Onset: 35 weeks gestation
Integration: 1-2 months
Stimulus: Lower child in vertical suspension so feet make flat contact with hard surface (cutaneous and proprioceptive input to ball of foot)
Response: Contraction of flexors and extensors in LE in order to support weight. Should come down on heels not toes!

20
Q

If a child’s positive support reflex looks normal what will you see? What is hindered with the persistence of this reflex?

A

Normal: Indicator of muscle tone

If persistent then GMS are decreased

21
Q

What is the name of the condition when positive support goes away at 2 months?
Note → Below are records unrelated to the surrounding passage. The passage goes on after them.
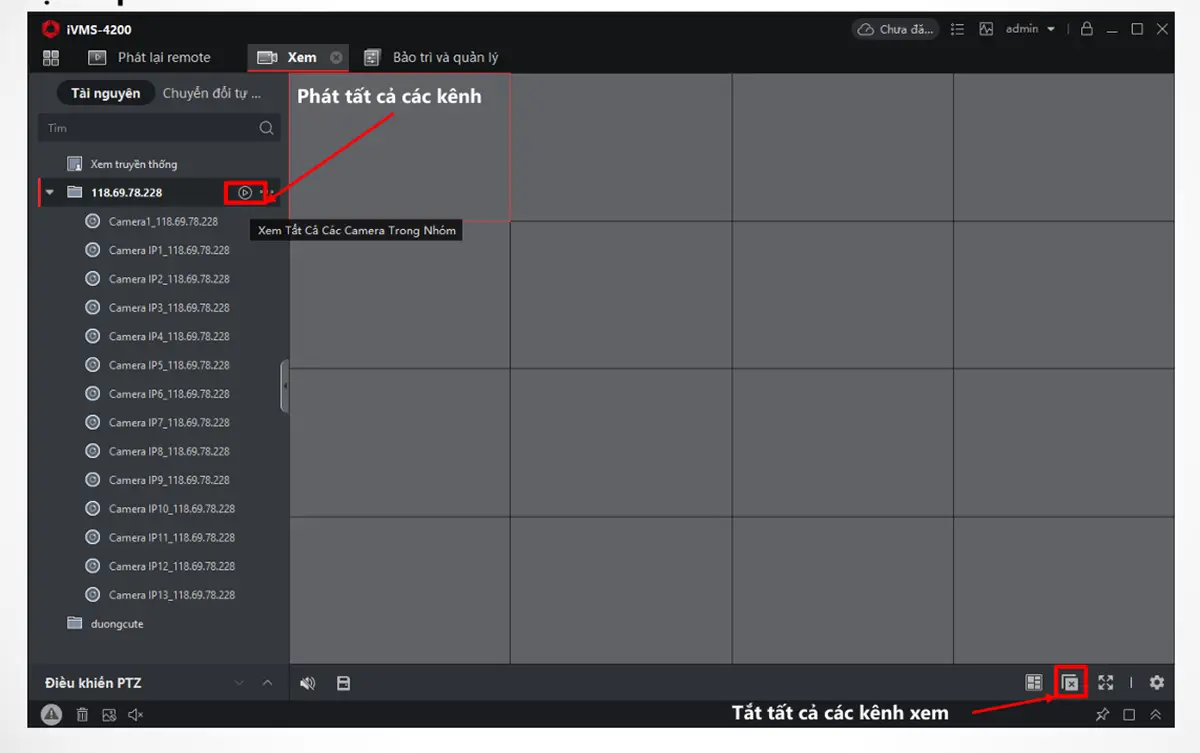Click the save icon in bottom toolbar
1200x753 pixels.
(x=343, y=684)
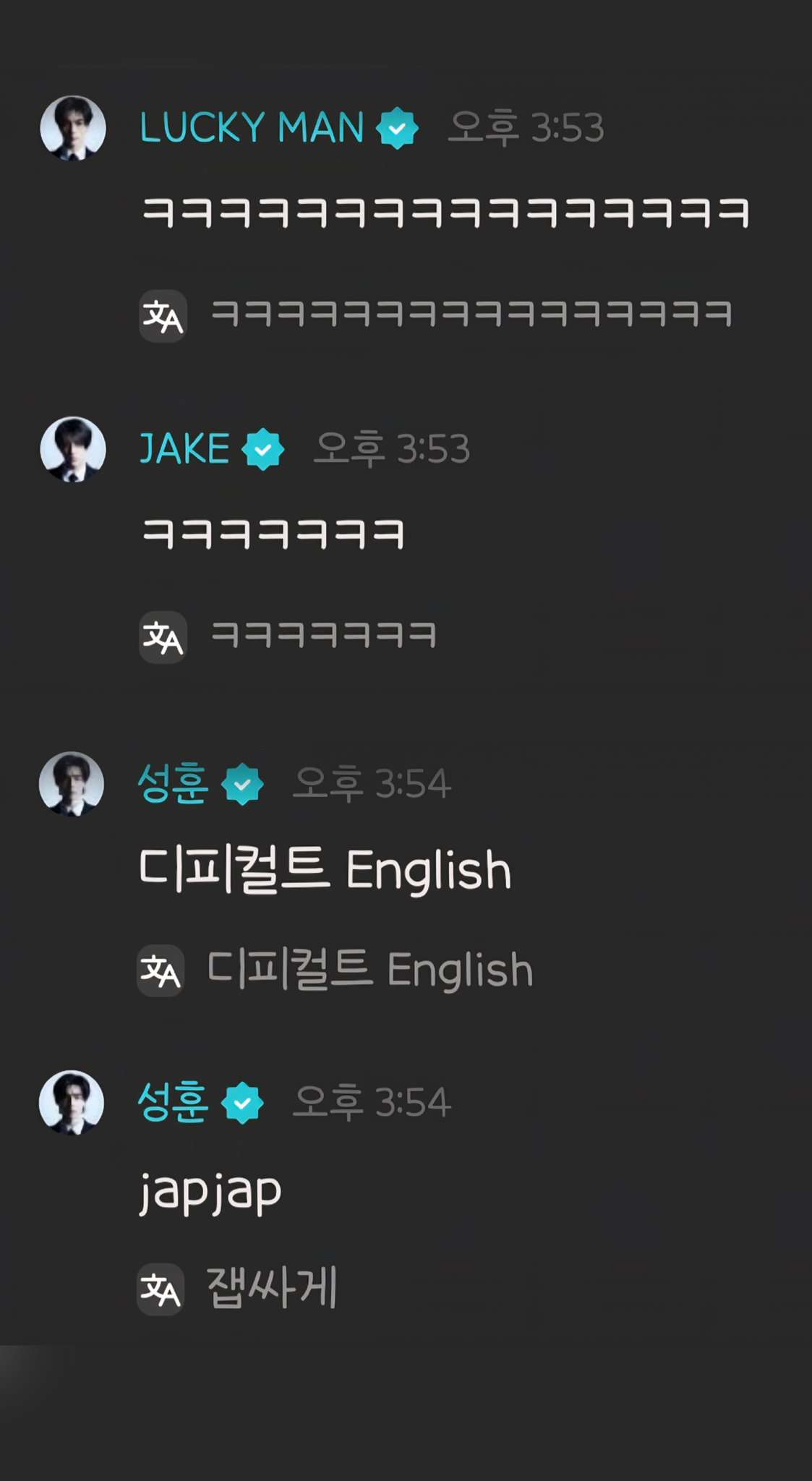This screenshot has width=812, height=1481.
Task: Tap verified badge on 성훈's japjap message
Action: (x=243, y=1103)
Is bouncing considered part of the reflex?

A

Astasia

No bouncing is not part of the reflex!

22
Q

What is the onset, integration, stimulus, and response for automatic stepping?

A

Onset: 27 weeks
Integration: 2 months
Stimulus: Child supported in vertical suspension with feet touching surface and inclined forward.
Response: Alternating rhythmical reciprocal “walking” with heel strike

23
Q

What is considered normal and abnormal for automatic stepping?

A

Normal: Represents early use of neural circuits used for locomotion
Abnormal: Prevents functional locomotion with balance and equilibrium reactions

24
Q

Explain what you know about Flexor Withdrawal

A

Onset: 28 weeks gestation
Integration: 1-2 months
Stimulus: Legs extended with noxious stimulus to sole of foot
Response: Withdrawal of stimulated leg from stim
This is normal for protection, it is abnormal if it decreases norma gait

25
Q

Give all the information we should know for crossed extension.

A

Onset: 28 weeks gestation
Integration: 1-2 months
Stimulus: One leg held into ext; sole of foot stimulated
Response: Flexion followed by ext and ADD of contralateral leg with toe ABD.
Normal reaction is to push examiner away for protection; abnormal will decrease GMS

26
Q

What information is important for the galant response?

A

Onset: 32 weeks gestation
Integration: 2 months and may persist
Stimulus: Moving stimulus on skin along paravertebral (shoulders to buttocks)
Response: Incurvatum with hip swing towards stimulus
Most common reflex in babies and is abnormal if scoliosis results due to trouble stabilizing at midline

27
Q

Explain UE Placing reactions.

A

Onset: Birth
Integration: 2 months
Stimulus: Vertical position, press dorsum of hand against table edge
Response: UE flexes to clear table edge and then extends to WB on hand

28
Q

Explain LE placing reactions

A

Onset: 35 weeks gestation
Integration: 2 months
Stimulus: Same as UE but push dorsum of foot into table edge
Response: Same as UE but WB on plantar surface of toot

29
Q

Why are both placing reactions important?

A

Normal: Protective mechanism

Abnormal will decrease GMS

30
Q

What information is important for associated movements?

A

Onset: Birth- 3 months
Integration: 8-9 years
Stimulus: Instruct child to squeeze rubber squeaky toy for 15 seconds
Response: Observe overflow with other arm

31
Q

Why is it important that associated movements not be abnormal?

A

Abnormal: tonic increase in muscle activity of opposite extremity could indicate brain damage. Lack of coordination or late persistence could indicate depression of CNS or sensorimotor depression.